Answer:
Let's analyze the problem step-by-step to determine the ratio \(\frac{\rho_B}{\rho_A}\).
### Step 1: Understanding the Situation for Cube A
- Cube A floats in water with a fraction \(\eta\) of its volume immersed.
- Let the volume of each cube be \(V\).
- The density of water is \(\rho_w\).
For cube A floating, the buoyant force equals the weight of cube A:
\[ \eta V \rho_w g = V \rho_A g \]
Here, \(g\) is the acceleration due to gravity. Simplifying, we get:
\[ \eta \rho_w = \rho_A \]
\[ \rho_A = \eta \rho_w \]
### Step 2: Understanding the Situation with Cube B Placed on Cube A
- Cube B is placed on top of cube A, and cube A becomes entirely immersed, while cube B stays entirely above water.
- The combined system of cubes A and B is floating.
The total weight of the system is balanced by the buoyant force:
\[ (V \rho_A + V \rho_B) g = V \rho_w g \]

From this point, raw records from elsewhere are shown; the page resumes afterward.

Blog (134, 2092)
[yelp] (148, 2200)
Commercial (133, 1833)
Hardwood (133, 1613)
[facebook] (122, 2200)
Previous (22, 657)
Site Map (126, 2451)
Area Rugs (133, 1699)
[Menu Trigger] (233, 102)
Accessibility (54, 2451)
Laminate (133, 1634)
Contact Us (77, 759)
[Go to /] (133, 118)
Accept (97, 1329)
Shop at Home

Here, \(V \rho_w\) represents the buoyant force when the combined volume \(2V\) is immersed in water. Simplifying, we get:
\[ \rho_A + \rho_B = \rho_w \]
### Step 3: Substituting \(\rho_A\) and Solving for \(\rho_B\)
From Step 1, we know:
\[ \rho_A = \eta \rho_w \]
Substitute this into the equation from Step 2:
\[ \eta \rho_w + \rho_B = \rho_w \]
\[ \rho_B = \rho_w (1 - \eta) \]
### Step 4: Finding the Ratio \(\frac{\rho_B}{\rho_A}\)
Now we have expressions for \(\rho_B\) and \(\rho_A\):
\[ \rho_A = \eta \rho_w \]
\[ \rho_B = \rho_w (1 - \eta) \]
The ratio \(\frac{\rho_B}{\rho_A}\) is:
\[ \frac{\rho_B}{\rho_A} = \frac{\rho_w (1 - \eta)}{\eta \rho_w} \]
\[ \frac{\rho_B}{\rho_A} = \frac{1 - \eta}{\eta} \]
Thus, the ratio \(\frac{\rho_B}{\rho_A}\) is:
\[ \frac{\rho_B}{\rho_A} = \frac{1 - \eta}{\eta} \]